Repos, congés : ordonnance n°2020-323 du 25 Mars 2020

L’ordonnance n°2020-323 du 25 Mars 2020 portant mesures d’urgence en matière de congés payés, de durée du travail et de jours de repos, prévoit des dérogations importantes au Code du Travail.

Jours de congés

L’employeur peut imposer la prise de 6 jours de congés à ses salariés en dehors

de la période prévue, sous réserves de les avoir prévenus au moins un jour franc à l’avance. Il peut les fractionner ou modifier les dates prévues, et n’est pas tenu d’accorder des congés simultanés aux conjoints ou personnes pacsées.

Cependant, cette possibilité ne lui est accordée par l’ordonnance que sous conditions qu’un accord d’entreprise ou de branche ait été conclu en ce sens.

L’accord d’entreprise n’est valable que si la procédure a été suivie. Il doit être selon les cas, conclu avec les délégués syndicaux des organisations syndicales représentatives dans l’entreprise, avec les représentants élus du personnel, ou si l’entreprise ne dispose d’aucun représentant élu, avec des salariés mandatés, et après consultation du personnel.

Jours de repos

Lorsque l’intérêt de l’entreprise le justifie eu égard aux difficultés économiques, l’employeur peut déroger à l’ accord ou à la convention collective instituant des jours de repos et imposer la prise de jours de repos aux dates fixées par lui, modifier les dates initialement prévues. Il en est de même dans le cas de jours de repos prévus par une convention de forfait et de droits affectés sur un compte d’épargne temps.
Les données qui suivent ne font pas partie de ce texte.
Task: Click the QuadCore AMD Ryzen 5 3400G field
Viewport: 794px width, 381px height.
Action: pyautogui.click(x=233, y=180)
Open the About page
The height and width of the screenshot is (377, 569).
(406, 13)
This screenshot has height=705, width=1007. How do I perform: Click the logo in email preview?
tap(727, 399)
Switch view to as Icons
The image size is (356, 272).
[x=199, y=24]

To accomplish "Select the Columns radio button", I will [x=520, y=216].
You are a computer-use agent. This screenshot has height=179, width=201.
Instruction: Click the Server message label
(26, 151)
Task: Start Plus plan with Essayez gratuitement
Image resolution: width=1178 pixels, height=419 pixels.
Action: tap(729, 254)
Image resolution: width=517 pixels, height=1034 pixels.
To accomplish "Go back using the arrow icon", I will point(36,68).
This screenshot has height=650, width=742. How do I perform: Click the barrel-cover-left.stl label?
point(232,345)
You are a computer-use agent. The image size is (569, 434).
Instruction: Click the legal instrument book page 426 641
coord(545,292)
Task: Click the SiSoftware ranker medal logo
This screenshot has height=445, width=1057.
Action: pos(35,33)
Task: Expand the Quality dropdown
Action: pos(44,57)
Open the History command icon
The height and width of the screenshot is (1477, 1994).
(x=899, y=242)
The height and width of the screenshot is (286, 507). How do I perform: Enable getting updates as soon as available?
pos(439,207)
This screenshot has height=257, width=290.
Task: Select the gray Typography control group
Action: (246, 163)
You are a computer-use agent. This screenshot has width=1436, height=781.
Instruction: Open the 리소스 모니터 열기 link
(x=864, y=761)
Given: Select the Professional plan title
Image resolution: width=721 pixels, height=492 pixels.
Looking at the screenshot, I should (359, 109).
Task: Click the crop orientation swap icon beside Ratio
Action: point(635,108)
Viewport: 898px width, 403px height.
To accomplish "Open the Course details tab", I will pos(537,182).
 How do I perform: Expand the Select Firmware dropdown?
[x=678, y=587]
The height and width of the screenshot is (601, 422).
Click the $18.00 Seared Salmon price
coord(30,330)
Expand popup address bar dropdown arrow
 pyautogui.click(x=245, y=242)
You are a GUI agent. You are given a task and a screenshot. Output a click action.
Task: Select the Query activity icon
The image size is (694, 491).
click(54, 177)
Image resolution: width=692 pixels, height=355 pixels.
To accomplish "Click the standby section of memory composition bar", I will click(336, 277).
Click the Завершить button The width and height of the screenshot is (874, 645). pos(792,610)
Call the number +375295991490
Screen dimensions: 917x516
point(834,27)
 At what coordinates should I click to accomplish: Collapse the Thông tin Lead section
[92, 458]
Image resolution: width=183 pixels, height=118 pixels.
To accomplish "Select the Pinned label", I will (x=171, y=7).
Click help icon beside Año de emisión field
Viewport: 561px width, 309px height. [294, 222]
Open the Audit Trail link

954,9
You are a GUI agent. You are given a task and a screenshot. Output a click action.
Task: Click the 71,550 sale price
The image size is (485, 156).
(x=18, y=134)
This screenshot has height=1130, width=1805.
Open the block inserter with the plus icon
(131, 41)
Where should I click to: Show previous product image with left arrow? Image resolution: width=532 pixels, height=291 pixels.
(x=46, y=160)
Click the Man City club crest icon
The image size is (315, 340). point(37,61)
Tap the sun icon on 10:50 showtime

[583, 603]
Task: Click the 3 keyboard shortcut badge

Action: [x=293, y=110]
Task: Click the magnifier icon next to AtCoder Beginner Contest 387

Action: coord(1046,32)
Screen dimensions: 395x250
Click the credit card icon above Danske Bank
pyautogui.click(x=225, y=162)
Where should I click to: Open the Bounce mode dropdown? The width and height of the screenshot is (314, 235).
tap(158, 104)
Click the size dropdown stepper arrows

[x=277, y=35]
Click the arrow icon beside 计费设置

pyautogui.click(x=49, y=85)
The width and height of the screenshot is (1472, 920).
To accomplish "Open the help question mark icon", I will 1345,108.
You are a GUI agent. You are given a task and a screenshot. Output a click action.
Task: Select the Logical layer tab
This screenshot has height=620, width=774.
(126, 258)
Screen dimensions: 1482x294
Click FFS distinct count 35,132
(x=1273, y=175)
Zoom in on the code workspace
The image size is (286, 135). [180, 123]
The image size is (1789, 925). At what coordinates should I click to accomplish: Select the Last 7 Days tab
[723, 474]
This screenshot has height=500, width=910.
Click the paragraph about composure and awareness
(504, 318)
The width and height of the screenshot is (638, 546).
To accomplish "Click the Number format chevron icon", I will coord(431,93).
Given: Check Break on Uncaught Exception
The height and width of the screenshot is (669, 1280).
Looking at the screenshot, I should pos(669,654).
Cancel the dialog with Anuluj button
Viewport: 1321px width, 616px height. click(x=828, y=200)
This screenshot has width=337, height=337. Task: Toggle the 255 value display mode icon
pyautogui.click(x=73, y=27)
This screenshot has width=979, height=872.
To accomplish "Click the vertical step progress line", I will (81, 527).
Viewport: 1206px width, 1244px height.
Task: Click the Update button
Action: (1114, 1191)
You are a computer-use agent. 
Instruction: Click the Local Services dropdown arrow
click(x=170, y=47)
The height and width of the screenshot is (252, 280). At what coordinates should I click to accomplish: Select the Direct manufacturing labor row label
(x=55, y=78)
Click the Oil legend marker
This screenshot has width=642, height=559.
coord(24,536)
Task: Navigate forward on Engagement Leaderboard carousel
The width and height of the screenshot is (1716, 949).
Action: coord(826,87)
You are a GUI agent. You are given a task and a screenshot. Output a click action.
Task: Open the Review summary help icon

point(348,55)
Il doit en ce cas prévenir les salariés au moins un jour franc avant la date de repos fixée.

Le nombre de jours de repos imposés doit être égal ou supérieur à 10.

La conclusion d’un accord d’entreprise n’est pas nécessaire en ce cas, mais le gouvernement indique que ces modifications doivent intervenir dans le cadre de l’intérêt de l’entreprise compte tenu de difficultés économiques en son sein, et ce critère pourra être examiné par les Conseils de Prud’Hommes lors d’éventuelles contestations en justice des modification instaurées par l’employeur concernant les jours de repos.

Durée du travail

Dans certains secteurs d’activités, le gouvernement autorise l’employeur à déroger à la durée du travail selon les modalités suivantes:

Durée quotidienne

La durée quotidienne maximale de travail ne peut être supérieure à 12 heures, pour un travailleur de jour; pour un travailleur de nuit, elle ne peut être supérieure à 12 H avec attribution d ‘un repos compensateur.

La durée du repos quotidien peut être fixé à 9 heures consécutives, sous réserves d’un repos compensateur, au lieu des 11 heures prévues par le Code du Travail.

Durée hebdomadaire

La durée hebdomadaire de travail ne peut être supérieure à 60 heures par semaine, avec une moyenne de 48 heures par semaine sur 12 semaines consécutives, c’est à dire que si l’on fait la moyenne du temps travaillé par les employés sur 12 semaines, on doit retrouver un temps hebdomadaire de travail égal ou inférieur à 48 heures .

Les travailleur de nuit ne peuvent être employés plus de 44 heures par semaine sur une période de 12 semaines consécutives.

Une période différente de référence est prévue pour les entreprises agricoles.

L’application de ces dérogations dépendent d’un décret à venir qui doit déterminer quelles sont les secteurs d’activités concernés par cette possibilité.

L’ordonnance indique seulement qu’il s’agit de secteurs d’activités particulièrement nécessaires à la sécurité de la Nation et à la continuité de la vie économique et sociale. Le secteur des hôpitaux, médecins, infirmiers libéraux, fabriques d’équipements médicaux (blouses, masques, médicaments..) ainsi que l’agroalimentaire… seraient concernés.

En attendant le décret, le recours à ces dérogations est déconseillé.

Repos dominical

L’employeur peut déroger à la règle instituant le repos dominical dans certaines conditions.

L’employeur qui use de ces dérogations est tenu d ‘en informer le CSE de son entreprise et la Direction Régionale des Entreprises, de la Concurrence, de la Consommation, du Travail et de l’Emploi (DIRECCTE).

Ces dérogations au Code du Travail ne sont prévues que jusqu’au 31 décembre 2020.